Extract the data below word for word, from its first line through the line that contains "will click(x=12, y=240).", including both of those lines. Stop there.

◆ ◆ ◆ ◆

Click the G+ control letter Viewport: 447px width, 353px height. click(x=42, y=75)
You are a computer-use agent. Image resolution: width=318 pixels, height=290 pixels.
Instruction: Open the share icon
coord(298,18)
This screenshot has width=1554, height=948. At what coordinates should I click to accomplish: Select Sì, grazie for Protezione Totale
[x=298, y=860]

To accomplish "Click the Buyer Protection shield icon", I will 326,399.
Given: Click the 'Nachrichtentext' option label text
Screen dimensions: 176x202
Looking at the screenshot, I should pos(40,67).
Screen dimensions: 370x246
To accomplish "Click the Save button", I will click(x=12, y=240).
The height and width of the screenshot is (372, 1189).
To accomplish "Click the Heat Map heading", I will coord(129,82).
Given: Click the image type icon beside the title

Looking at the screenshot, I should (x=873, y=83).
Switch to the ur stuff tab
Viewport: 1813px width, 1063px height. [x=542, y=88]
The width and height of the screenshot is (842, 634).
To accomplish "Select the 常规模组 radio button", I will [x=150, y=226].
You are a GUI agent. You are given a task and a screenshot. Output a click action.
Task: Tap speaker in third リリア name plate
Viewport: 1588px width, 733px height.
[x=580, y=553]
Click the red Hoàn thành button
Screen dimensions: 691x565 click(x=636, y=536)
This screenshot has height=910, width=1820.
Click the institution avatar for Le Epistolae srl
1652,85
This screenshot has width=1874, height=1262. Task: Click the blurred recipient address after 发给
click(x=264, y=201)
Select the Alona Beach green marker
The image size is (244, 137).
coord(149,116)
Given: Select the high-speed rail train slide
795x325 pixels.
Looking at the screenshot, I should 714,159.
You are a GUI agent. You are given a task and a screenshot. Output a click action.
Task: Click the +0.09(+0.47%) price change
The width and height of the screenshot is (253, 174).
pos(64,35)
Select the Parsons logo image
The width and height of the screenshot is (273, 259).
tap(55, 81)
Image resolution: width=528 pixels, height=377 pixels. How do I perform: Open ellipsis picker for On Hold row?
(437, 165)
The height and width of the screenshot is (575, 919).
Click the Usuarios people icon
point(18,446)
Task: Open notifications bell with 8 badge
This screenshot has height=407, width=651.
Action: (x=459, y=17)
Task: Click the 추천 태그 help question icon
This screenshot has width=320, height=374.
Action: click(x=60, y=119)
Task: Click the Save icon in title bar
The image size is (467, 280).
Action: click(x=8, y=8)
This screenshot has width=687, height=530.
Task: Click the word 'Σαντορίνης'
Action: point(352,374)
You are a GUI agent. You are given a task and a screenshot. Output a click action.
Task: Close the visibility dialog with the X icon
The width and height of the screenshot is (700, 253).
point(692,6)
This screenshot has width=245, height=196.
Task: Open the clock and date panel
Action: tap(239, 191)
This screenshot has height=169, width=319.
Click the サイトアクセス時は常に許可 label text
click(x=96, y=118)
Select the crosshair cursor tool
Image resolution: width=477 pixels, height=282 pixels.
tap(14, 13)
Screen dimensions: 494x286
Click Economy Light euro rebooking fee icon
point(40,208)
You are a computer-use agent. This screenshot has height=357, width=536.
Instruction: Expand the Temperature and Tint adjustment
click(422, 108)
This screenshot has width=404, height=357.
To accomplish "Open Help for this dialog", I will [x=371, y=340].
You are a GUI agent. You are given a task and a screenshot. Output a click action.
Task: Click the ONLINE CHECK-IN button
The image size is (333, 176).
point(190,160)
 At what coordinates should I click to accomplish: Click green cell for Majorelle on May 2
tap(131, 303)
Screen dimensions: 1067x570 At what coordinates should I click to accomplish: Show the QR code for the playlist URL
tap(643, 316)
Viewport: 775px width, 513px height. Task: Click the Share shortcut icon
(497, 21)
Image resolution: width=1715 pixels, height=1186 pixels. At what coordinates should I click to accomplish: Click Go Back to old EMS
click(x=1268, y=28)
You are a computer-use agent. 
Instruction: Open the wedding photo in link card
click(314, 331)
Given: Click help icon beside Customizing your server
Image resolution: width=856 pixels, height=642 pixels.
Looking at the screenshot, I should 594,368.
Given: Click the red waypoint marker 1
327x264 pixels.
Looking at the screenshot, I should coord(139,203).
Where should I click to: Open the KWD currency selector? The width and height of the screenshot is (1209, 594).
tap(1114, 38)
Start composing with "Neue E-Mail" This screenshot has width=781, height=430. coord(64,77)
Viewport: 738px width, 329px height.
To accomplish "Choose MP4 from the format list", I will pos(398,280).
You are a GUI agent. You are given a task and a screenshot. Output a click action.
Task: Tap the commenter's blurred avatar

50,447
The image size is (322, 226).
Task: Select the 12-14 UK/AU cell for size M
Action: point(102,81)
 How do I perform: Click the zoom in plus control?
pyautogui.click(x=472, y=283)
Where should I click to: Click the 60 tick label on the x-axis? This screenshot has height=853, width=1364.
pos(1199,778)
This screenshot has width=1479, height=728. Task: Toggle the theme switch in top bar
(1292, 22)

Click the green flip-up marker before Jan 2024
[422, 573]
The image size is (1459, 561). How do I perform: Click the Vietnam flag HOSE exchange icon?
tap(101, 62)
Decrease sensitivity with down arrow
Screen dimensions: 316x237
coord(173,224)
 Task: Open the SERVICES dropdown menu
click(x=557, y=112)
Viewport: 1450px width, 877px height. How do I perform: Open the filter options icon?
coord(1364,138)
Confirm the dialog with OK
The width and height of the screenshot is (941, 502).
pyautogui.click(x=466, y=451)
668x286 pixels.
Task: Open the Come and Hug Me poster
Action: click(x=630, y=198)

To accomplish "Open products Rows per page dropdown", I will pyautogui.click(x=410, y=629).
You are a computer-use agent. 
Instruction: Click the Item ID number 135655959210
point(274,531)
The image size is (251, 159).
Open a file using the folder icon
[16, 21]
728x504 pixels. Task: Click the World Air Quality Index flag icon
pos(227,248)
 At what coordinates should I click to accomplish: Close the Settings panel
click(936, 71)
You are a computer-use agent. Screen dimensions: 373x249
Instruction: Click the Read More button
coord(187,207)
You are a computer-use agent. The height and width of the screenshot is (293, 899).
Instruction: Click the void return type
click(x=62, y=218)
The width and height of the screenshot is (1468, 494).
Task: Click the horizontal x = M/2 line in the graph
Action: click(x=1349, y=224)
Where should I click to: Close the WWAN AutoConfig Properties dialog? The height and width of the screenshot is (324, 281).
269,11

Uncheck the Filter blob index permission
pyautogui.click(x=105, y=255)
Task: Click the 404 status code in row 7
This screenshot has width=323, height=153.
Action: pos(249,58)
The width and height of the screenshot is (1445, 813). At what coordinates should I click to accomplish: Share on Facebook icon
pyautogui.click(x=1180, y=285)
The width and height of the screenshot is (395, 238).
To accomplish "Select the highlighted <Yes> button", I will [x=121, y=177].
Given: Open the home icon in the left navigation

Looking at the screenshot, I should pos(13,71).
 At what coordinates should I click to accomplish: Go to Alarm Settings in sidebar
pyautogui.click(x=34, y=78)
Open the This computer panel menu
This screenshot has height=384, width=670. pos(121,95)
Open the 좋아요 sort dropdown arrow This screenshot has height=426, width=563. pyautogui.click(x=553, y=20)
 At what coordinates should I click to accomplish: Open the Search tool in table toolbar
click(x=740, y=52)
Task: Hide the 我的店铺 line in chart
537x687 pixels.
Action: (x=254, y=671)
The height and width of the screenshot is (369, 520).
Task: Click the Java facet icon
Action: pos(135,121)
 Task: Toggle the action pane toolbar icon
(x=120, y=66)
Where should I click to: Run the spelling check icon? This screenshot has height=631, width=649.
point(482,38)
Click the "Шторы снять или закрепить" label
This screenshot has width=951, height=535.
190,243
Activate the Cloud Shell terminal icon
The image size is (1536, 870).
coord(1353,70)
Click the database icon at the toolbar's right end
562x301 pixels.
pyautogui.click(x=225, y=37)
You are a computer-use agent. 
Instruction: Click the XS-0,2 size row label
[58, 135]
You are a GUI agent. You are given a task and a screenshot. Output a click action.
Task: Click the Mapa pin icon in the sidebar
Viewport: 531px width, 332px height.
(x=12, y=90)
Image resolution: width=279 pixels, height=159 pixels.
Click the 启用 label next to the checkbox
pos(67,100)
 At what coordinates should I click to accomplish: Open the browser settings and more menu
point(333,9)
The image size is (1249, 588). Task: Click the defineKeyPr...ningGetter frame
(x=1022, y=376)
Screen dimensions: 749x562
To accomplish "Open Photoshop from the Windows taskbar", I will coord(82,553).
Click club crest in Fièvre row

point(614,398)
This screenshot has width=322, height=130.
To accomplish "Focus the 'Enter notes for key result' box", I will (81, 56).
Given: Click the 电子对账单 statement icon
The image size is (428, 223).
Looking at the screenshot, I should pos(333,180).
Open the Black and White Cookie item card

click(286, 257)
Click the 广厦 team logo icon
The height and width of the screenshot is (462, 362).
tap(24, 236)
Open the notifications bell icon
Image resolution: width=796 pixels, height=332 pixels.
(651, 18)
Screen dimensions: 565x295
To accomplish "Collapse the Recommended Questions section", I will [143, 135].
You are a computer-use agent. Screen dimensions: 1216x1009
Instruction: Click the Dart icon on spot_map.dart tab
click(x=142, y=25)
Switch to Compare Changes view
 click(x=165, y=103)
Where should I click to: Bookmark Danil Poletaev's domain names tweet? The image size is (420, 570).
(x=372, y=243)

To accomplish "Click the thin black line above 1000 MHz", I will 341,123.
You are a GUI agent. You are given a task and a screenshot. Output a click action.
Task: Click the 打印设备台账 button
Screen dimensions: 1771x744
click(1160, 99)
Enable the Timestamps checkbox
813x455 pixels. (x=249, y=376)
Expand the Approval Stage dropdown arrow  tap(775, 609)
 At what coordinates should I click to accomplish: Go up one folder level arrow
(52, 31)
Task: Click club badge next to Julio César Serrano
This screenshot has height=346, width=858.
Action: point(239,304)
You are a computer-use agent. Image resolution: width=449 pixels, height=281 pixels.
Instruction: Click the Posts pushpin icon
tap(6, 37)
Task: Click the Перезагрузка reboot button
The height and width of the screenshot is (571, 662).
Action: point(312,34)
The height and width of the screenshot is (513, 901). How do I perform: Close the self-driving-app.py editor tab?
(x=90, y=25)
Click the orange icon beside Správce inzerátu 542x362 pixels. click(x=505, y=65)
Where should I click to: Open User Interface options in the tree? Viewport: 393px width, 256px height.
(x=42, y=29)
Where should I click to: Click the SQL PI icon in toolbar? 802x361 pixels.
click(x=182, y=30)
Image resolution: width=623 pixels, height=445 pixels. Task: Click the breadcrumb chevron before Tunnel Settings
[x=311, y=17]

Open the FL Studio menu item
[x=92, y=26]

◆ ◆ ◆ ◆

> [RESULT OF THE TASK]
Click the G+ control letter Viewport: 447px width, 353px height. click(x=42, y=75)
You are a computer-use agent. Image resolution: width=318 pixels, height=290 pixels.
Instruction: Open the share icon
coord(298,18)
This screenshot has width=1554, height=948. At what coordinates should I click to accomplish: Select Sì, grazie for Protezione Totale
[x=298, y=860]

To accomplish "Click the Buyer Protection shield icon", I will 326,399.
Given: Click the 'Nachrichtentext' option label text
Screen dimensions: 176x202
Looking at the screenshot, I should pos(40,67).
Screen dimensions: 370x246
To accomplish "Click the Save button", I will click(x=12, y=240).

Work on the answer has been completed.